- WORK INSTRUCTIONS -
Lines below starting with the line with "Set trigger edge" and going on through the line with "The width and height of the screenshot is (1184, 688)." must be output exactly; the rest of the records must be left out.

>>>>>

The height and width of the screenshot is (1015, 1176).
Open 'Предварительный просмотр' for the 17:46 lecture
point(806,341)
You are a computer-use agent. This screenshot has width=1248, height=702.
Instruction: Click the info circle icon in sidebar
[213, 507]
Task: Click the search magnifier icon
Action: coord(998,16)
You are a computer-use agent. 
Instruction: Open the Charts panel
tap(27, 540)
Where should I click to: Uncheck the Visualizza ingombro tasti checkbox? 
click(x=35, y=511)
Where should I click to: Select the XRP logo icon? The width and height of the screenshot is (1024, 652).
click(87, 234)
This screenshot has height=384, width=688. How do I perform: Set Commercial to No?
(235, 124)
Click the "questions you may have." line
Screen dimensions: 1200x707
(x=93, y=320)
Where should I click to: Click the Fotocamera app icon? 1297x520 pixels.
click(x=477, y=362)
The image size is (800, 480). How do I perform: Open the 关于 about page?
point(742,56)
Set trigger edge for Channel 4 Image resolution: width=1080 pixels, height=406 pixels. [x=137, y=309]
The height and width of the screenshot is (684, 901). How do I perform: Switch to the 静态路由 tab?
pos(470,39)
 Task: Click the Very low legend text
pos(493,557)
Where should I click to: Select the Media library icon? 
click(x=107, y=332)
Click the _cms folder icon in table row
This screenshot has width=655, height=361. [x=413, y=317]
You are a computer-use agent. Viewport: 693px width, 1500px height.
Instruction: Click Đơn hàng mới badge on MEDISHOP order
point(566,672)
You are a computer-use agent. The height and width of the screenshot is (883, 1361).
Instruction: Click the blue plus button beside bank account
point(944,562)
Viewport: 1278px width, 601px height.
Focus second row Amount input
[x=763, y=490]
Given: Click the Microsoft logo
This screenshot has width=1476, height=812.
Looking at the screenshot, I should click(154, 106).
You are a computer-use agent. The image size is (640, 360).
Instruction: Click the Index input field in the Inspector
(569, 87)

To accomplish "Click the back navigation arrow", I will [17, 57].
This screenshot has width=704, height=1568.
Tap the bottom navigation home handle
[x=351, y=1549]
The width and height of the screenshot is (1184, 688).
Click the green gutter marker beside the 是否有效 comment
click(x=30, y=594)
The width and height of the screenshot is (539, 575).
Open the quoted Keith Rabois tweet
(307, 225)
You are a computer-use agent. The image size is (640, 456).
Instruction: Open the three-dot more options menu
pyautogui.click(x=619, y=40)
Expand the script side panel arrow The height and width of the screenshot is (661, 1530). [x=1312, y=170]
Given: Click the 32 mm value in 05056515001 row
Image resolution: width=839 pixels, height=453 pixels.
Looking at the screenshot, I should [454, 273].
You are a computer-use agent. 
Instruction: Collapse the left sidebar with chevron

<<<<<

- ANSWER TO THIS TASK -
Set trigger edge for Channel 4 Image resolution: width=1080 pixels, height=406 pixels. [x=137, y=309]
The height and width of the screenshot is (684, 901). How do I perform: Switch to the 静态路由 tab?
pos(470,39)
 Task: Click the Very low legend text
pos(493,557)
Where should I click to: Select the Media library icon? 
click(x=107, y=332)
Click the _cms folder icon in table row
This screenshot has width=655, height=361. [x=413, y=317]
You are a computer-use agent. Viewport: 693px width, 1500px height.
Instruction: Click Đơn hàng mới badge on MEDISHOP order
point(566,672)
You are a computer-use agent. The height and width of the screenshot is (883, 1361).
Instruction: Click the blue plus button beside bank account
point(944,562)
Viewport: 1278px width, 601px height.
Focus second row Amount input
[x=763, y=490]
Given: Click the Microsoft logo
This screenshot has width=1476, height=812.
Looking at the screenshot, I should click(154, 106).
You are a computer-use agent. The image size is (640, 360).
Instruction: Click the Index input field in the Inspector
(569, 87)

To accomplish "Click the back navigation arrow", I will [17, 57].
This screenshot has width=704, height=1568.
Tap the bottom navigation home handle
[x=351, y=1549]
The width and height of the screenshot is (1184, 688).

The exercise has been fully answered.